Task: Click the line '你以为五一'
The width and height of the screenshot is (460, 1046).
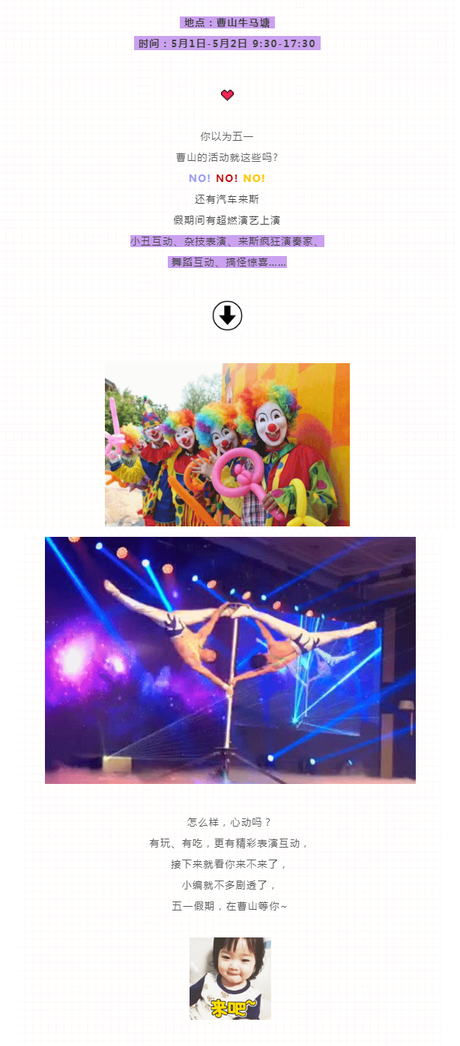Action: (227, 136)
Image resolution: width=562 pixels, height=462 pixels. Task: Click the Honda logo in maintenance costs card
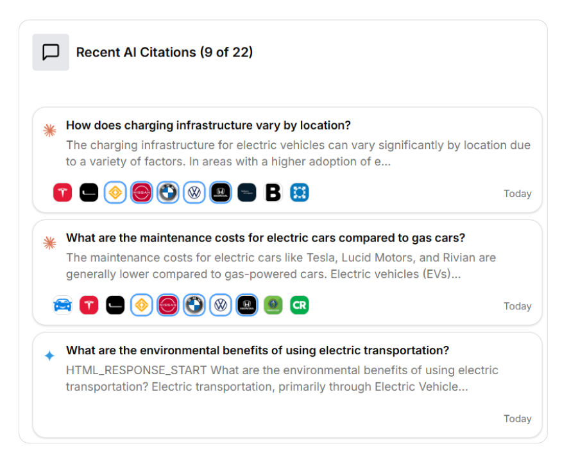[246, 305]
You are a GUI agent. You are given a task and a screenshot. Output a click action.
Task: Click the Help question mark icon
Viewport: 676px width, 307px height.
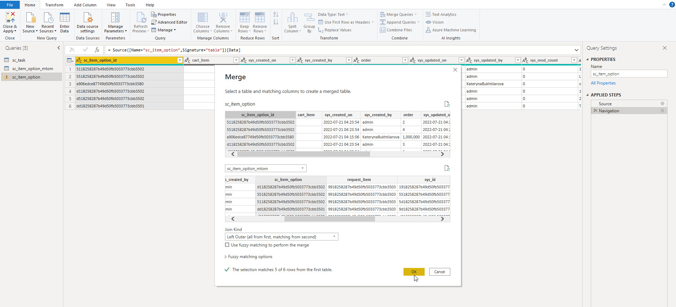tap(671, 5)
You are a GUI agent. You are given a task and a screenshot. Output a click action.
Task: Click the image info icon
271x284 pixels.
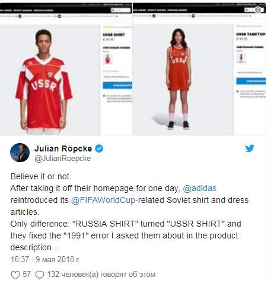tap(258, 10)
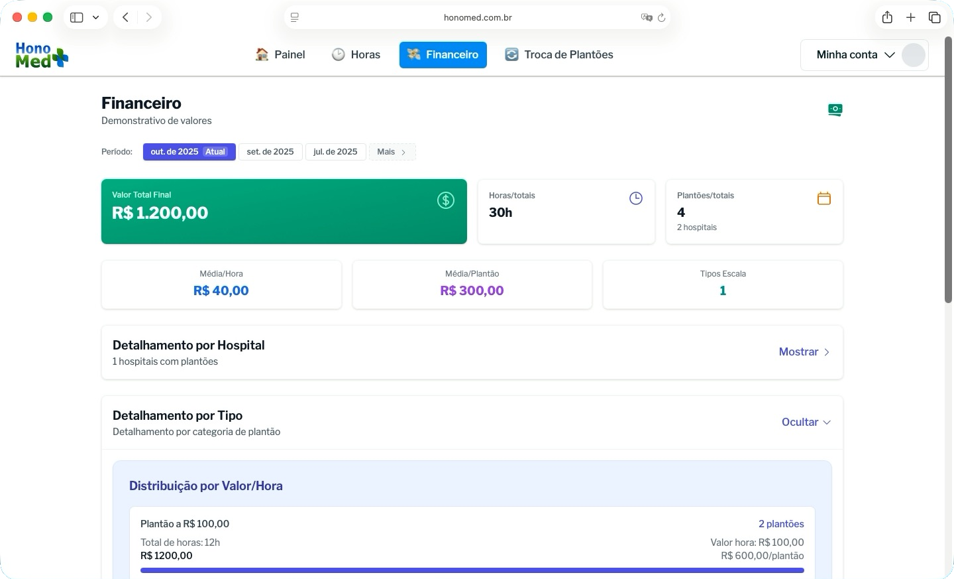Screen dimensions: 954x579
Task: Select the jul. de 2025 period filter
Action: pyautogui.click(x=335, y=152)
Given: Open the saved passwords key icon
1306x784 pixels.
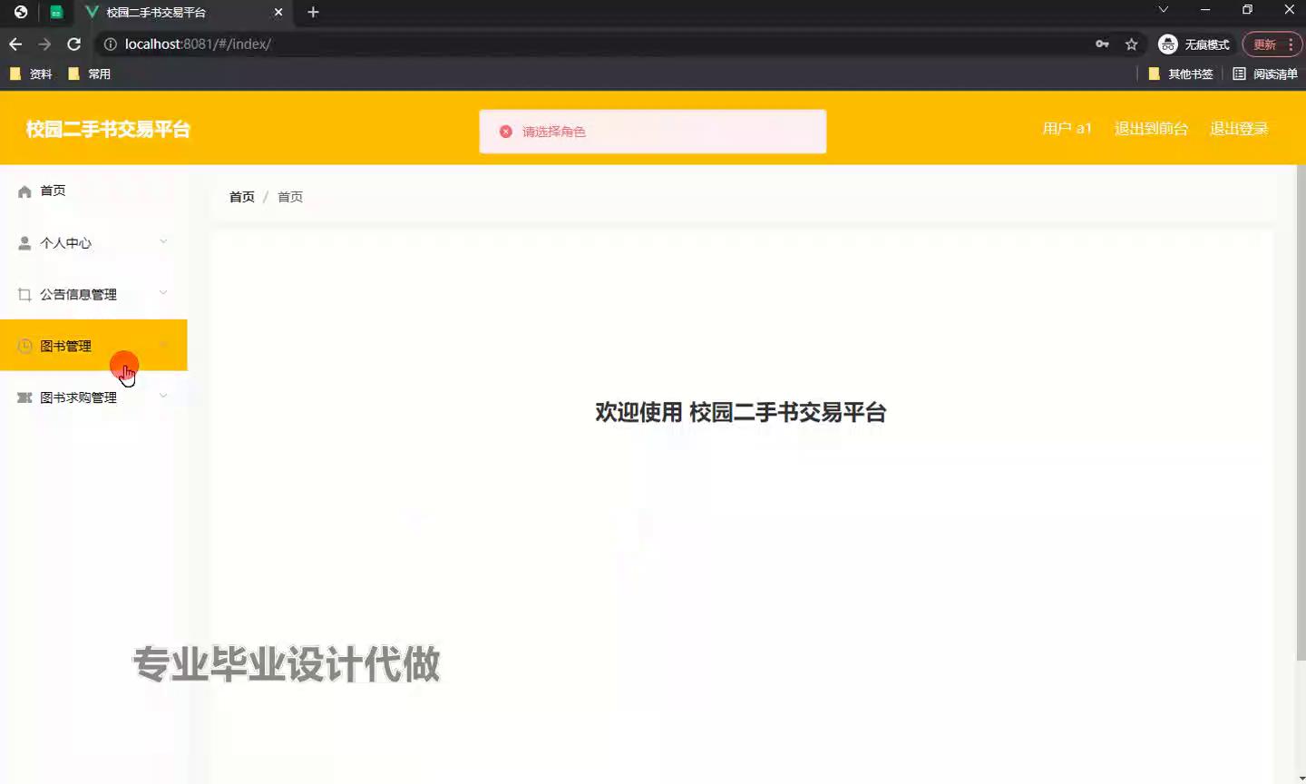Looking at the screenshot, I should tap(1102, 44).
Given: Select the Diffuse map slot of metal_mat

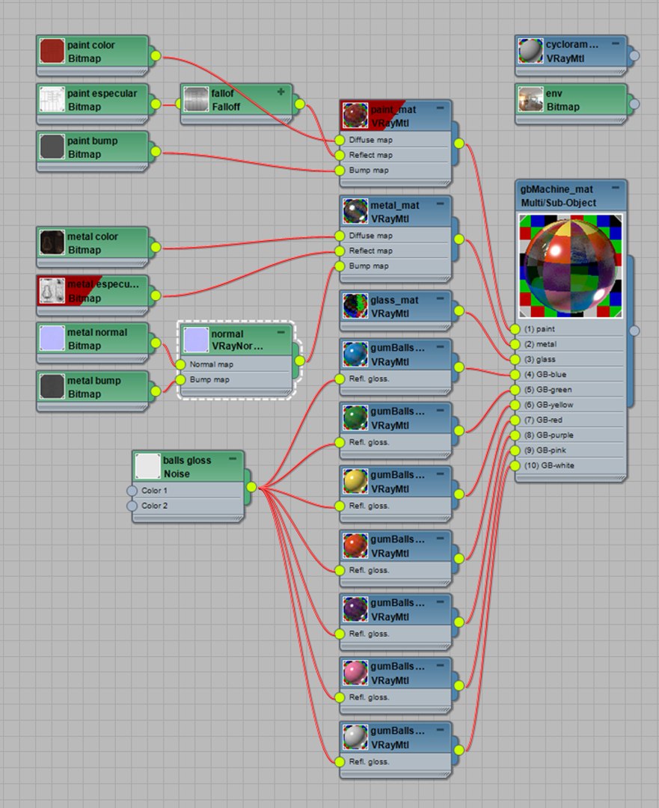Looking at the screenshot, I should pos(395,236).
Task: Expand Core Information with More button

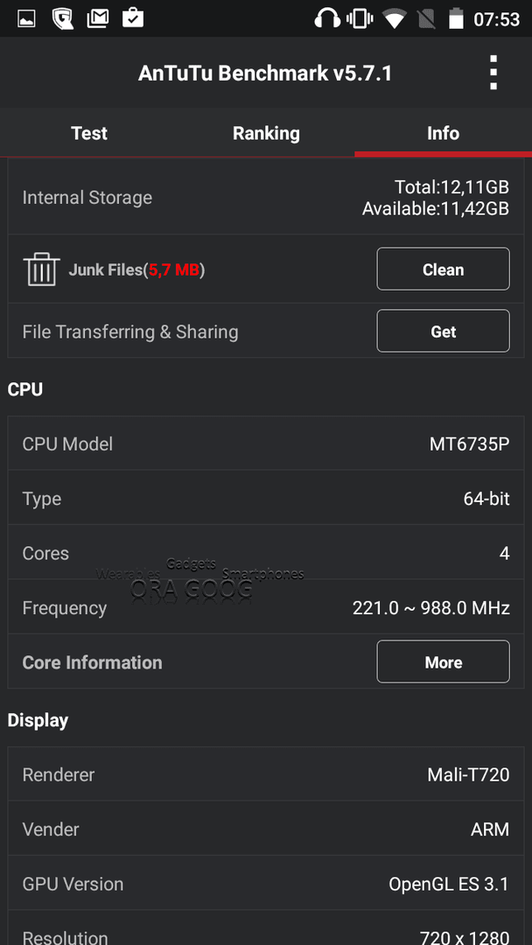Action: 443,662
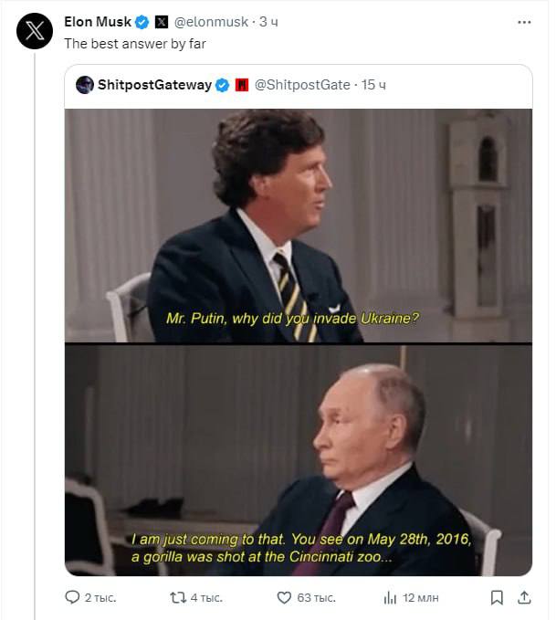Open the @ShitpostGate handle
The width and height of the screenshot is (556, 620).
coord(301,85)
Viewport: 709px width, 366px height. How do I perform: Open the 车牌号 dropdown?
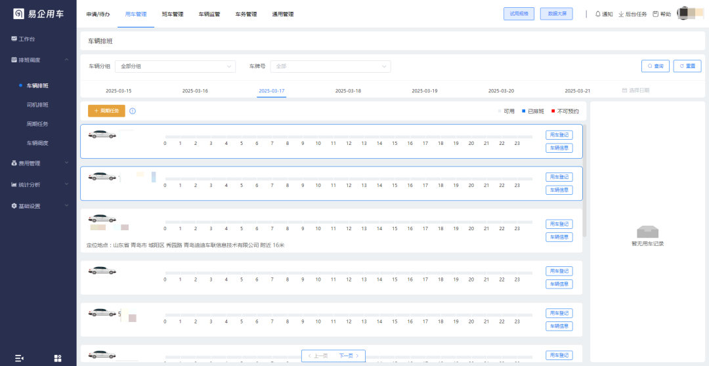point(330,66)
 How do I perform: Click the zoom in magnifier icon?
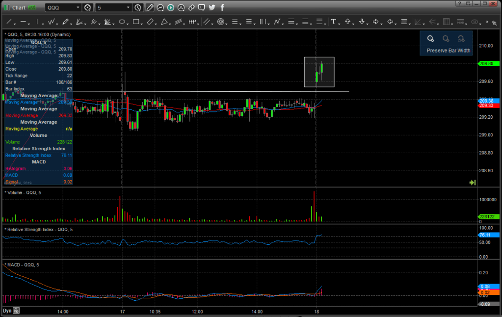[430, 39]
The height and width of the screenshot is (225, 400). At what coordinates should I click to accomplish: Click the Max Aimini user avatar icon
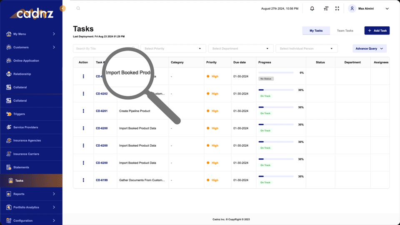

--

**The task**:
Copy out all of the data word for word. Do not carry over any picture.

**Response to this task**:
Task: Click the line '你以为五一'
The width and height of the screenshot is (460, 1046).
Action: (227, 136)
Image resolution: width=562 pixels, height=462 pixels. Task: Click the Honda logo in maintenance costs card
[246, 305]
You are a GUI agent. You are given a task and a screenshot. Output a click action.
Task: Click the Help question mark icon
Viewport: 676px width, 307px height.
tap(671, 5)
You are a GUI agent. You are given a task and a screenshot. Output a click action.
Task: Click the image info icon
271x284 pixels.
tap(258, 10)
Screen dimensions: 954x579
Task: Select the jul. de 2025 period filter
Action: pyautogui.click(x=335, y=152)
Given: Open the saved passwords key icon
1306x784 pixels.
Looking at the screenshot, I should tap(1102, 44).
Given: Select the Diffuse map slot of metal_mat

Looking at the screenshot, I should pos(395,236).
Task: Expand Core Information with More button

Action: 443,662
Open the @ShitpostGate handle
The width and height of the screenshot is (556, 620).
coord(301,85)
Viewport: 709px width, 366px height. How do I perform: Open the 车牌号 dropdown?
point(330,66)
 How do I perform: Click the zoom in magnifier icon?
[430, 39]
The height and width of the screenshot is (225, 400). At what coordinates should I click to accomplish: Click the Max Aimini user avatar icon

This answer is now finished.